A nice run through of various ways of having nodes in a cluster share information. Compares Chef search with PuppetDB and demonstrates confd and etcd.

A thorough example of managing Windows with Chef and DSC, and then testing with Pester (a Powershell test framework) and Test Kitchen.

A good post on the ongoing enterprise devops debate, making the point that talking about application and practices that work is a good thing, and doing so with empathy for all involved is important.

If you’re running Kafka then this next post, about load testing Kafka on AWS, will definitely be essential reading. Even if you’re not the details and approach to load testing are interesting.

Wiring well behaved unix command line tools doesn’t take lots of work, but you do need to know the basics. This presentation demonstrates catching signals, dealing with stdin and stdout and more using Ruby.

A good set of notes from this weeks Chef Community Summit in London, highlighting some of the topics discussed including config management and containers, orchestration and versioning resources.

A story explaining why small incremental releases make for a safer approach to releasing web based software.


Config Management Camp is happening again next year on the 2nd and 3rd of February in Gent, just after FOSDEM. The call for proposals is open now and will close on the 1st of December.

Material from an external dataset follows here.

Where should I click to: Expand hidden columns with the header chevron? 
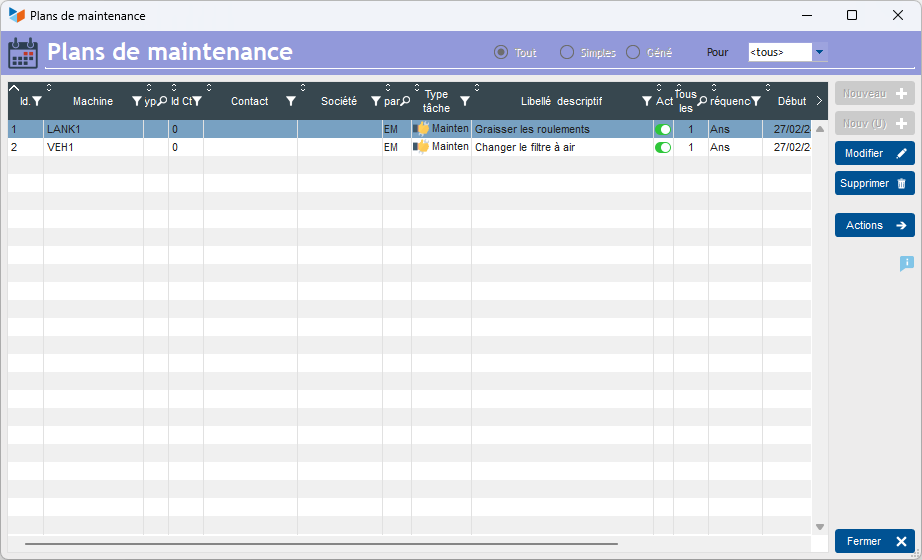pos(819,101)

Boxstarter is a tool for bootstrapping a new Windows machine. It makes heavy use of Choclately packages and provides a number of very simple ways of getting started. Great documentation too.

Carbonate is a set of command line tools for managing a Graphite cluster. It packages tools for listing and finding metrics, synchronizing metrics between nodes, backfilling whisper data from other files and more.

If you’re building software on GitHub and want an easy way of managing GitHub releases then look no further than this simple command line tool. The main features are around setting release metadata and uploading binary files as part of the release.